◆ **WHAT TO PRODUCE**: Print nothing but the lines below starting at the line that holds "has width=1366, height=628." and ending at the line that holds "Expand the display filter chevron dropdown", including both, each exactly as written.

^^^^^^^^

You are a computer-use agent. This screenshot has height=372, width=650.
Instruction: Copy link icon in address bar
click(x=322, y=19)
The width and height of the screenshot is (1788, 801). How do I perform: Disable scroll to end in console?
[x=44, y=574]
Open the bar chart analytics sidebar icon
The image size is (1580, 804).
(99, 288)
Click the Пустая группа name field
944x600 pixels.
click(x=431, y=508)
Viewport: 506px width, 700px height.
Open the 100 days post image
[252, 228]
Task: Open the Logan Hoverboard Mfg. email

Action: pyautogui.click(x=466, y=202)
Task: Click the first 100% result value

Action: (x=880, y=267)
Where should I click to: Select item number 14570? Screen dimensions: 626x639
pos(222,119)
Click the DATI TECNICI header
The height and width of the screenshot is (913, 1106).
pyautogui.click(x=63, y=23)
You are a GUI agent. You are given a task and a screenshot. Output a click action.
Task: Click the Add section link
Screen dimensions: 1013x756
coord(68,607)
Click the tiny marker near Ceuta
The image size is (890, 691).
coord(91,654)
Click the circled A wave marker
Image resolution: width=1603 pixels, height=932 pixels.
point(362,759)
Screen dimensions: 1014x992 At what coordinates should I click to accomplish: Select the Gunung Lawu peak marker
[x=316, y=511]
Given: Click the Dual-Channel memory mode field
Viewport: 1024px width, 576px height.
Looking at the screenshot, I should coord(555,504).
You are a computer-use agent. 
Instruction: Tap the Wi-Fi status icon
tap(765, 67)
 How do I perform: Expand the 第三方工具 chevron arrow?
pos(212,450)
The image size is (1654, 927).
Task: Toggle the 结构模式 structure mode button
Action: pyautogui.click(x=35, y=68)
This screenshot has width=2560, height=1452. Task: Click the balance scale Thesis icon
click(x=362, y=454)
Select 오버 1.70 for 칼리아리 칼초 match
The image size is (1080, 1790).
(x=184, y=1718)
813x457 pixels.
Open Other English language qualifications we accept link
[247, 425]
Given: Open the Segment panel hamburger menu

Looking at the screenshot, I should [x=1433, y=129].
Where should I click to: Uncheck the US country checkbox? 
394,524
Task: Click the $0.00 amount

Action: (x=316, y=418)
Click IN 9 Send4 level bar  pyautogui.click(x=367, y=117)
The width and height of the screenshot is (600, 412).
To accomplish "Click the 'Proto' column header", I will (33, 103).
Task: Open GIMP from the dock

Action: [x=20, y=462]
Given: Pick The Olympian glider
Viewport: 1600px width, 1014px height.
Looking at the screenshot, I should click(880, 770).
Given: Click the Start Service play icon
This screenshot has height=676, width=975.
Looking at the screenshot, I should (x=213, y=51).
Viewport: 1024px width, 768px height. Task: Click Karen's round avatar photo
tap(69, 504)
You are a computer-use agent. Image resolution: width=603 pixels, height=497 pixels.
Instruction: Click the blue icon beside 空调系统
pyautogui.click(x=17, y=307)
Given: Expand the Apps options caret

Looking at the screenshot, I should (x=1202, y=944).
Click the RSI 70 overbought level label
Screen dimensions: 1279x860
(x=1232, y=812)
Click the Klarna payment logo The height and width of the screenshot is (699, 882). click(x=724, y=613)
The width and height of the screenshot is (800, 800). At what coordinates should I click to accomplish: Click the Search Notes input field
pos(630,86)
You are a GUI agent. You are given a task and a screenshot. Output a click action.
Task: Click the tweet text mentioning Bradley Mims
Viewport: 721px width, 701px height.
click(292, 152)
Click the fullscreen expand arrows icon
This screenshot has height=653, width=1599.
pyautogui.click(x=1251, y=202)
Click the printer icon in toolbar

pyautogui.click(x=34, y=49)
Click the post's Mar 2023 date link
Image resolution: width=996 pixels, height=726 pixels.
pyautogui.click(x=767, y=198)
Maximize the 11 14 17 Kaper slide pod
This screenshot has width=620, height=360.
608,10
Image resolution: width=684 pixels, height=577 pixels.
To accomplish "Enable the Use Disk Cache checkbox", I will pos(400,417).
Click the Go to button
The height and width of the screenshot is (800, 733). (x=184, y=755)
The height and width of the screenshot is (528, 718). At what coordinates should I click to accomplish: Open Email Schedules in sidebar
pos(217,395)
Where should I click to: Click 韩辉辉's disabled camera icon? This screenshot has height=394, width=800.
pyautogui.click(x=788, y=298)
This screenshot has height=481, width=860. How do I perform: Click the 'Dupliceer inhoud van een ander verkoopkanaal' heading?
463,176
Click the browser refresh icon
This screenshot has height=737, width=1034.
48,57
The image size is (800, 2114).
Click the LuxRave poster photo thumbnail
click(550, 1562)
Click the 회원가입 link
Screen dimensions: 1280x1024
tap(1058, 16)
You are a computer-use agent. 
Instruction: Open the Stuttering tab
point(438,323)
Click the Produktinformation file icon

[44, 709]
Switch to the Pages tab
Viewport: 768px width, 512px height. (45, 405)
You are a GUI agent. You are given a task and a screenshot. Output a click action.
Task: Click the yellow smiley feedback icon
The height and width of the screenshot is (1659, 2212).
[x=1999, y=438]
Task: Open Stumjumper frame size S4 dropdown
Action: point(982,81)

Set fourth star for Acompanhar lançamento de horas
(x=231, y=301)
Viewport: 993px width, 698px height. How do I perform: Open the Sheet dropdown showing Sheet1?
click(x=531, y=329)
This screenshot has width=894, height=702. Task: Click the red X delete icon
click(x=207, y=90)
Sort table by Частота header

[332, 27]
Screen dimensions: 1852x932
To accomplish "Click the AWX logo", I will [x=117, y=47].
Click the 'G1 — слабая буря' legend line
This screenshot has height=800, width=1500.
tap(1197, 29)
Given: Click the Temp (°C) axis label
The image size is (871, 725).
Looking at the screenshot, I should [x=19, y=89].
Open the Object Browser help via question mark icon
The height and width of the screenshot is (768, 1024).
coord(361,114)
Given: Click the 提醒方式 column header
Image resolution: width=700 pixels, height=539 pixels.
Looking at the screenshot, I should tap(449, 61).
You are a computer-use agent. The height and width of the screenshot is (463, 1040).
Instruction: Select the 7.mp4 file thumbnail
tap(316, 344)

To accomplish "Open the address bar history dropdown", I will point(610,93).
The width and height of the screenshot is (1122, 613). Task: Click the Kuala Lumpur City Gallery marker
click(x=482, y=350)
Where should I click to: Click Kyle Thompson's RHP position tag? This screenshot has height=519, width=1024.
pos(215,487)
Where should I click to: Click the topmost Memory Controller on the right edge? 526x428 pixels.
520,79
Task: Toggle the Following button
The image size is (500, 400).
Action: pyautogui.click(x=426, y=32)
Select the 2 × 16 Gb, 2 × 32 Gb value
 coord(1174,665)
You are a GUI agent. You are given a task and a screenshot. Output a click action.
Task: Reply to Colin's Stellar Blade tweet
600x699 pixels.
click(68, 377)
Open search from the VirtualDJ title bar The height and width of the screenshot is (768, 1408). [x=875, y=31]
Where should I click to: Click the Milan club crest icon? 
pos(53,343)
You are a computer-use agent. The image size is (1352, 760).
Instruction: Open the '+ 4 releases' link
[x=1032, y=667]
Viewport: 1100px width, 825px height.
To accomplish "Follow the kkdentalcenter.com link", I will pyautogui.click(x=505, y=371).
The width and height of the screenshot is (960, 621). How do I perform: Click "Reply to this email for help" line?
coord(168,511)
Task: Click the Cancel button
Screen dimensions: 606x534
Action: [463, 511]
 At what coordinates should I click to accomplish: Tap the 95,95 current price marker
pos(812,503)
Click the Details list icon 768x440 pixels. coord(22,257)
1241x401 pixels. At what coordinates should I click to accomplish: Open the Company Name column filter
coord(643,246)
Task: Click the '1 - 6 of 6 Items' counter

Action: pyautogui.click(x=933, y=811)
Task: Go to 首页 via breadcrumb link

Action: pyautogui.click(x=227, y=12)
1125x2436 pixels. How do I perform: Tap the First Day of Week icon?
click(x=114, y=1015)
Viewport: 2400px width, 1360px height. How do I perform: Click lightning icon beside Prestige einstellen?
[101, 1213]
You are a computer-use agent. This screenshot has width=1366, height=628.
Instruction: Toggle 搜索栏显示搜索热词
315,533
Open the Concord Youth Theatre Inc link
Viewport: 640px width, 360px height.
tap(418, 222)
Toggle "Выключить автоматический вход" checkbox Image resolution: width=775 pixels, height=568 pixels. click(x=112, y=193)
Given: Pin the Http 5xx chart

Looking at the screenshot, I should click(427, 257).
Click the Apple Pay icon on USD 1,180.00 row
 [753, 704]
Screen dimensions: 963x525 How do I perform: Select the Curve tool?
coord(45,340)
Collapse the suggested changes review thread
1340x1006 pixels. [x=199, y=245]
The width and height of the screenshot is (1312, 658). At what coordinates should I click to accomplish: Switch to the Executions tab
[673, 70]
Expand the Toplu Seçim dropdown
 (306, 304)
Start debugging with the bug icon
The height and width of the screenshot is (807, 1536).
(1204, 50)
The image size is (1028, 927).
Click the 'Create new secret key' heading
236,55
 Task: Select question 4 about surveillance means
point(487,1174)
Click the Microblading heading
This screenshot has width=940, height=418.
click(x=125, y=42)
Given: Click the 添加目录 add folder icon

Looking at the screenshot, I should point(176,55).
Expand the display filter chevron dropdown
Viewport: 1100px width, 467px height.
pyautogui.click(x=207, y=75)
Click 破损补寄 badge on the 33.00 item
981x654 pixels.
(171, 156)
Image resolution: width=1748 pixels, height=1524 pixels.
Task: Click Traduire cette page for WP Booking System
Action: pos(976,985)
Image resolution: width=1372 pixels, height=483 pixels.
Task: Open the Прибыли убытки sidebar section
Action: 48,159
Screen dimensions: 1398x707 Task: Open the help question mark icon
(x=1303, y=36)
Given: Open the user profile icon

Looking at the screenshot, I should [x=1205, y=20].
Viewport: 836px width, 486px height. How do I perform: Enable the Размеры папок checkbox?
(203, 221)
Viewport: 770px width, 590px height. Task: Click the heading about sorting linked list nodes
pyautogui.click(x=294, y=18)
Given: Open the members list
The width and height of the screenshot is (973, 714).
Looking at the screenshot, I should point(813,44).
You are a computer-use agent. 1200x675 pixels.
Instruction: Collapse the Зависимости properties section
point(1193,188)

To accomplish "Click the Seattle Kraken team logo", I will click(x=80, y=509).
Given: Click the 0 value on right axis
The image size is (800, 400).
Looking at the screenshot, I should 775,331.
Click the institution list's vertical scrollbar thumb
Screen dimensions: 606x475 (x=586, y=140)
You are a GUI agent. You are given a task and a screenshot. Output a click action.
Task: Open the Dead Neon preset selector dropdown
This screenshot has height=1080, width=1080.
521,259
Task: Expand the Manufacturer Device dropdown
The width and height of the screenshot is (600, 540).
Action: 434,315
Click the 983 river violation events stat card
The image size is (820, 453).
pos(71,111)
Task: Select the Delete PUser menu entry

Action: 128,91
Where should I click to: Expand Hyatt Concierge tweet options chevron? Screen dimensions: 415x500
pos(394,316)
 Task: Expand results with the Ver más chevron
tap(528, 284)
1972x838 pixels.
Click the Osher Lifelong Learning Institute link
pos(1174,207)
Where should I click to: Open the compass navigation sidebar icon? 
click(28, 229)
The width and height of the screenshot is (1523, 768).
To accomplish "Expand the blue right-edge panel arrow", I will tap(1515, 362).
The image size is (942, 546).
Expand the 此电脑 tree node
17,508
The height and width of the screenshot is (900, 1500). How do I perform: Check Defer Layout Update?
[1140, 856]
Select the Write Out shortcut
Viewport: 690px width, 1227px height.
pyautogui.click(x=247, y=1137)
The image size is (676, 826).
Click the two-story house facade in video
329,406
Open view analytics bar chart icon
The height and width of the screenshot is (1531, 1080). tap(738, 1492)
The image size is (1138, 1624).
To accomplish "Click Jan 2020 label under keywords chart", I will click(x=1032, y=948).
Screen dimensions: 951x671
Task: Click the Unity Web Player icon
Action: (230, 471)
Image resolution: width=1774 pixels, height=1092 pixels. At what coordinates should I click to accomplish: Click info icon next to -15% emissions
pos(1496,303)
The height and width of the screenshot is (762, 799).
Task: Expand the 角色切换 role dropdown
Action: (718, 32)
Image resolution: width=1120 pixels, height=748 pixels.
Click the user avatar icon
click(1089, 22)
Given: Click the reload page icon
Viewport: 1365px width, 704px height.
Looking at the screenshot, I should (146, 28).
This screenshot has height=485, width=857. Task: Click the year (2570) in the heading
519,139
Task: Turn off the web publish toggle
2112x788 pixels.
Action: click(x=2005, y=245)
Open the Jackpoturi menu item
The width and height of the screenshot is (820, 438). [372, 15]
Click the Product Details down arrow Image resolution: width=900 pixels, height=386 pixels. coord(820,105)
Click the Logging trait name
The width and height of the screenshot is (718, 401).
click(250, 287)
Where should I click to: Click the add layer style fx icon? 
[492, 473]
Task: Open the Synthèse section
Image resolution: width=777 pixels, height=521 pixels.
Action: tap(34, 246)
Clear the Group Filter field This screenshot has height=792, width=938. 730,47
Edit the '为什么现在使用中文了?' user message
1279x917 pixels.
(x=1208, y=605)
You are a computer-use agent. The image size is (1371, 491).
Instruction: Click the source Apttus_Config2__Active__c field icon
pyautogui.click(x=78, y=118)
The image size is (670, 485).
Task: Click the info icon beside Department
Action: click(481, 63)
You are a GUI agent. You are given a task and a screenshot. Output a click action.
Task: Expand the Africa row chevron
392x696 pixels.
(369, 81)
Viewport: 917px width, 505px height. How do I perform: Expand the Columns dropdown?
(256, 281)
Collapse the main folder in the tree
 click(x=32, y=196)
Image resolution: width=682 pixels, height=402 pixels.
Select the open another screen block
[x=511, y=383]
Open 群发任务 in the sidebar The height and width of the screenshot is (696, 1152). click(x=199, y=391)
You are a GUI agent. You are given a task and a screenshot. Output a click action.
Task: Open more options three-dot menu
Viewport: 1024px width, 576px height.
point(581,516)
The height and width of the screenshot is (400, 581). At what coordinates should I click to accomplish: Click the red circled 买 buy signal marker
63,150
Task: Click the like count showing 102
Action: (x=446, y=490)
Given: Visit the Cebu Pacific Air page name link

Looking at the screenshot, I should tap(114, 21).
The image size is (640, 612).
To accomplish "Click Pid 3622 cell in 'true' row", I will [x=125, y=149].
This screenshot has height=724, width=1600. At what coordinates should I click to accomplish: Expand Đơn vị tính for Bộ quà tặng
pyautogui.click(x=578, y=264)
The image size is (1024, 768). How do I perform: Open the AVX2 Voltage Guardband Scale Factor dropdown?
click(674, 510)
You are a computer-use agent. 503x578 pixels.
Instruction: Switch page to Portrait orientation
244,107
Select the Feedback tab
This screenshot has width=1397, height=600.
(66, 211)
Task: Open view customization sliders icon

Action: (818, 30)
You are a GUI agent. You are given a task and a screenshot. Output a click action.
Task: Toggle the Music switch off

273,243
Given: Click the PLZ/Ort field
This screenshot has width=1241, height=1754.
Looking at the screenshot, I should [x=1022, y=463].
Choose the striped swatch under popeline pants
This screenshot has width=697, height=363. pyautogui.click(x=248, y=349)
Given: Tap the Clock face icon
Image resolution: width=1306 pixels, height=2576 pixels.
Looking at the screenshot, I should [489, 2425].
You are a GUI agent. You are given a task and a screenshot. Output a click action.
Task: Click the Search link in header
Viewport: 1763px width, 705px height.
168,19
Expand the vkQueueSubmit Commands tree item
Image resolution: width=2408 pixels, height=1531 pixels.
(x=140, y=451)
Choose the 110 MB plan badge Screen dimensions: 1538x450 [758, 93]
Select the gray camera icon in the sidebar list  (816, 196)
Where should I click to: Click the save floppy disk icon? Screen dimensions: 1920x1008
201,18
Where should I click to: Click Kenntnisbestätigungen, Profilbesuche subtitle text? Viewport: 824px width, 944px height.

^^^^^^^^

◆ **RESPONSE TO THIS EXERCISE**:
You are a computer-use agent. This screenshot has width=1366, height=628.
Instruction: Toggle 搜索栏显示搜索热词
315,533
Open the Concord Youth Theatre Inc link
Viewport: 640px width, 360px height.
tap(418, 222)
Toggle "Выключить автоматический вход" checkbox Image resolution: width=775 pixels, height=568 pixels. click(x=112, y=193)
Given: Pin the Http 5xx chart

Looking at the screenshot, I should click(427, 257).
Click the Apple Pay icon on USD 1,180.00 row
 [753, 704]
Screen dimensions: 963x525 How do I perform: Select the Curve tool?
coord(45,340)
Collapse the suggested changes review thread
1340x1006 pixels. [x=199, y=245]
The width and height of the screenshot is (1312, 658). At what coordinates should I click to accomplish: Switch to the Executions tab
[673, 70]
Expand the Toplu Seçim dropdown
 (306, 304)
Start debugging with the bug icon
The height and width of the screenshot is (807, 1536).
(1204, 50)
The image size is (1028, 927).
Click the 'Create new secret key' heading
236,55
 Task: Select question 4 about surveillance means
point(487,1174)
Click the Microblading heading
This screenshot has width=940, height=418.
click(x=125, y=42)
Given: Click the 添加目录 add folder icon

Looking at the screenshot, I should point(176,55).
Expand the display filter chevron dropdown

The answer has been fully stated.